Cohabitamos en un orbe tan deformado que cuando surgen imágenes alentadoras, como aquella publicada por ABC en la que un matrimonio de octogenarios se despide dándose la mano tras enfermar por la covid-19, se comparte como si se tratase de una proeza o algo extraordinario. A lo mejor es que en la existencia en la que lo extraño ha pasado a ser rutina, lo normal se ha convertido en extraordinario. Los seres humanos, del mismo modo que somos individuos concebidos para vivir en sociedad, hemos nacido para amar y ser amados. Me viene a la mente la reflexión de María Palmero en VozPópuli en su artículo ¿Quién quiere tener hijos pudiendo ver Netflix y gozar de sexo sin compromiso?, en donde dice: "Cumplir los 30 viviendo con dos gatas bien se parece al sexo sin amor: está guay durante una época y te colma de adrenalina, pero no puede ser un plan de vida a largo plazo".

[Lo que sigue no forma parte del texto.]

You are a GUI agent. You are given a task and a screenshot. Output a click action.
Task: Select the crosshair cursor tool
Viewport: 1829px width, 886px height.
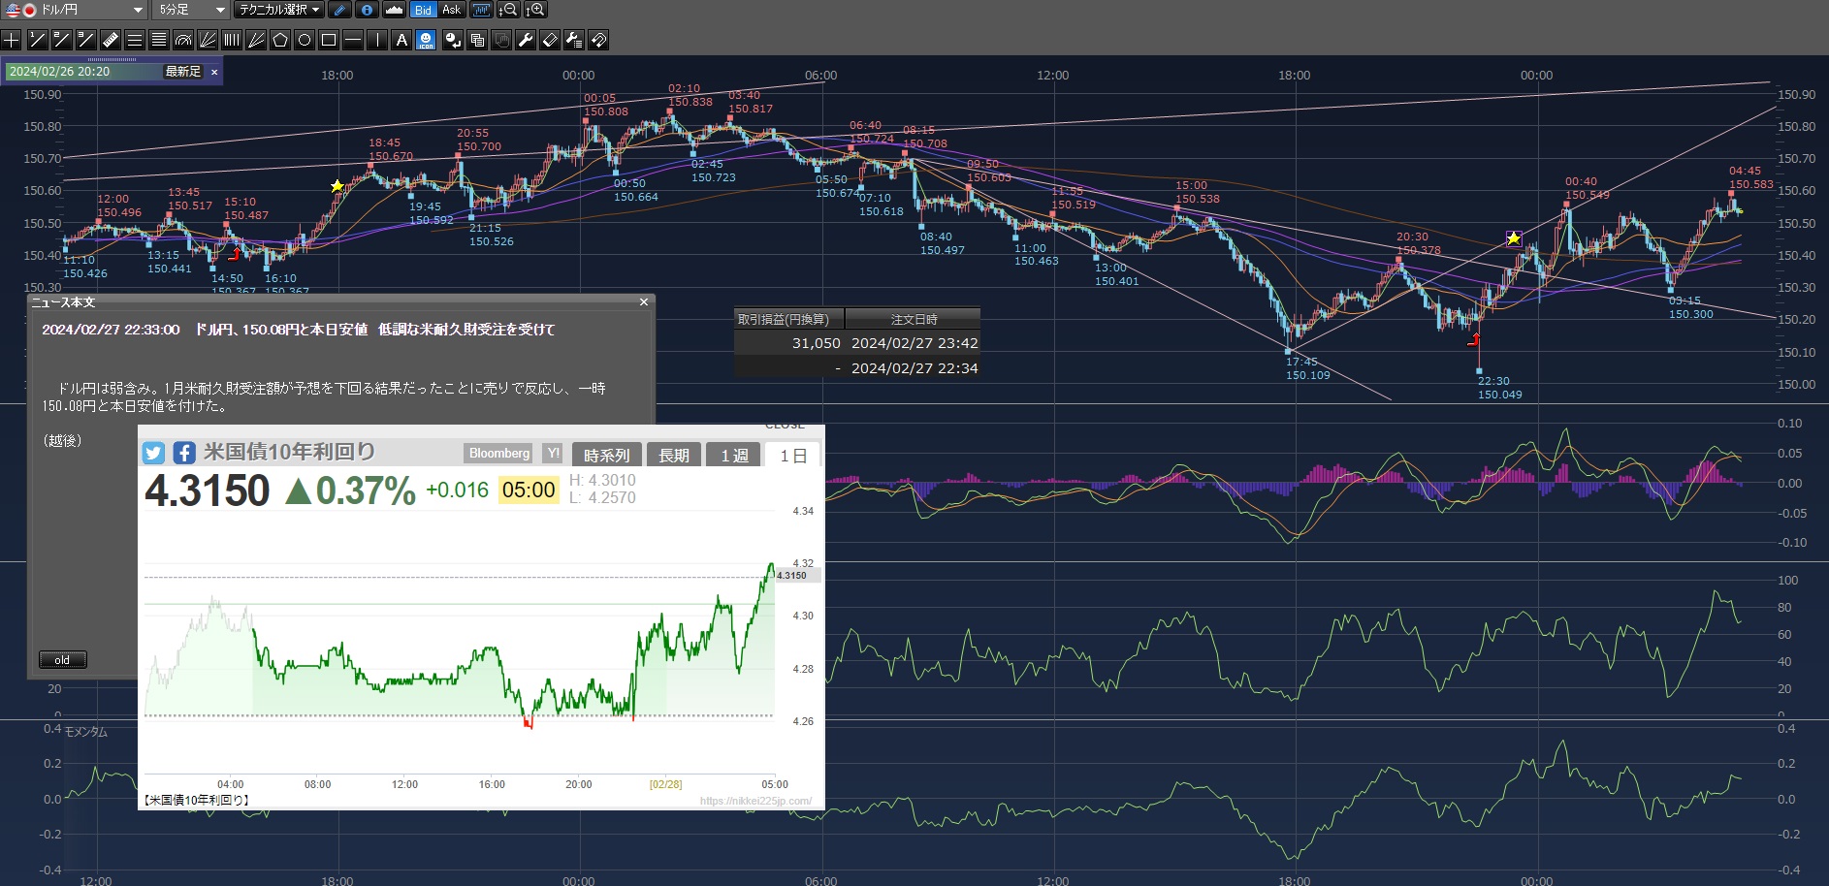pyautogui.click(x=12, y=40)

Desgraciadamente, como dice el Papa Francisco en su encíclica Fratelli Tutti,"Somos una sociedad que vive de espaldas al dolor". Y todos los que aman o han amado conocen de buena tinta que el querer implica sufrir, ya sea porque trae consigo hacer sacrificios o porque supone llevarse alguna que otra decepción. En una sociedad líquida como en la que estamos, todo lo que constituya hacer un esfuerzo mayor, al mínimo es desechado. Comida rápida, entretenimiento rápido, sexo rápido, vamos cuesta abajo y sin frenos porque no nos paramos a pensar si lo que hacemos nos hace felices o merece la pena.
Hemos desertado del sufrimiento en una vida en la que este es inevitable. Pensaba hace unos días preparándome el artículo en figuras como la de Ignacio Echevarría, aquel héroe del monopatín que sacrificó su vida por salvar la de una mujer cuando esta iba a ser asesinada por unos terroristas en Londres. Dicho martirio implica sacrificio, un presente ausente en esta sociedad acostumbrada a recibir y no a dar. Ese ir cada a uno a su bola es lo que convierte a el dar la vida por los amigos en una ilusión. Se traiciona, se engaña, se manipula, todo parece estar justificado. Ese desarraigo personal es lo que provoca otros desapegos patrios como el manifestado por los youtubers que se van de España para pagar menos impuestos. Tasas que irán, o al menos deberían hacerlo si tuviéramos un sistema fiscal organizado, a cubrir las necesidades de sus allegados. Familiares que les deben importar un comino, si les importase estarían dispuestos a cubrir los importes pensando en sus vecinos no tan afortunados.
Así estamos, viviendo en una sociedad inconsciente de que coexiste con más gente, personas emancipadas del resto de los mortales sin implicarse plenamente en sus relaciones a sabiendas de que el compromiso implica sacrificio, de que amar supone renunciar a ciertas cosas. ¿Se creen que el infiel que le pone los cuernos a su mujer será capaz de dar la vida por su país o por unos ideales? Permítanme que lo dude. En un mundo en el que lo correcto parece lo extraño y lo equivocado lo ordinario, no esperen más que el caos propio del que prefiere la mentira a la verdad.